## THE TASK
Render the listing as a Markdown table with the columns Row and Line, numbering each row and leaving out blank lines. Begin at the line that contains "Click Generate HTML Report button" and stop after the line that contains "Open Harris's profile".
==*==
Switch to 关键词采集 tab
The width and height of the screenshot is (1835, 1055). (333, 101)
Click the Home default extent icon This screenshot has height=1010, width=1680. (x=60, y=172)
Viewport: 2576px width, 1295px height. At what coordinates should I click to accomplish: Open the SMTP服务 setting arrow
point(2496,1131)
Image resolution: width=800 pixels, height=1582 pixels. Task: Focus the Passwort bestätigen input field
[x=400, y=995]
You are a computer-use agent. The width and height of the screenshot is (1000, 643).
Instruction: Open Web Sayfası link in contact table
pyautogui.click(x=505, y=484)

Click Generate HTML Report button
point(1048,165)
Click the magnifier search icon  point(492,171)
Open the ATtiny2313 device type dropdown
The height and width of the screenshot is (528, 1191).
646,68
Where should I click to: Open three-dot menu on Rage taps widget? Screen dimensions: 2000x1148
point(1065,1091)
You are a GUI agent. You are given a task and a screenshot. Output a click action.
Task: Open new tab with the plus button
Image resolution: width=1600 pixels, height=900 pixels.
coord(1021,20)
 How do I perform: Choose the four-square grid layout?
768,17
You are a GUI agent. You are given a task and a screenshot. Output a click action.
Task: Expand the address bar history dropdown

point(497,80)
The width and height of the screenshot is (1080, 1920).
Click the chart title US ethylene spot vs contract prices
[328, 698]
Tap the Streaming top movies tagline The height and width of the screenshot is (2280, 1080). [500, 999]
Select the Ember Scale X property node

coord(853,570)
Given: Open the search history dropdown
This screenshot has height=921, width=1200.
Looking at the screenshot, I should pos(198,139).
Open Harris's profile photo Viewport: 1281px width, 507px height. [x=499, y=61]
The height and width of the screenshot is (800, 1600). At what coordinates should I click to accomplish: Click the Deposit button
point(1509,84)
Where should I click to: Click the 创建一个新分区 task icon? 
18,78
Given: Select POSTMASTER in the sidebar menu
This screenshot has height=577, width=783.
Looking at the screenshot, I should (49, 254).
==*==
## PROBLEM SOLUTION
| Row | Line |
|---|---|
| 1 | Click Generate HTML Report button |
| 2 | point(1048,165) |
| 3 | Click the magnifier search icon  point(492,171) |
| 4 | Open the ATtiny2313 device type dropdown |
| 5 | The height and width of the screenshot is (528, 1191). |
| 6 | 646,68 |
| 7 | Where should I click to: Open three-dot menu on Rage taps widget? Screen dimensions: 2000x1148 |
| 8 | point(1065,1091) |
| 9 | You are a GUI agent. You are given a task and a screenshot. Output a click action. |
| 10 | Task: Open new tab with the plus button |
| 11 | Image resolution: width=1600 pixels, height=900 pixels. |
| 12 | coord(1021,20) |
| 13 |  How do I perform: Choose the four-square grid layout? |
| 14 | 768,17 |
| 15 | You are a GUI agent. You are given a task and a screenshot. Output a click action. |
| 16 | Task: Expand the address bar history dropdown |
| 17 | point(497,80) |
| 18 | The width and height of the screenshot is (1080, 1920). |
| 19 | Click the chart title US ethylene spot vs contract prices |
| 20 | [328, 698] |
| 21 | Tap the Streaming top movies tagline The height and width of the screenshot is (2280, 1080). [500, 999] |
| 22 | Select the Ember Scale X property node |
| 23 | coord(853,570) |
| 24 | Given: Open the search history dropdown |
| 25 | This screenshot has height=921, width=1200. |
| 26 | Looking at the screenshot, I should pos(198,139). |
| 27 | Open Harris's profile photo Viewport: 1281px width, 507px height. [x=499, y=61] |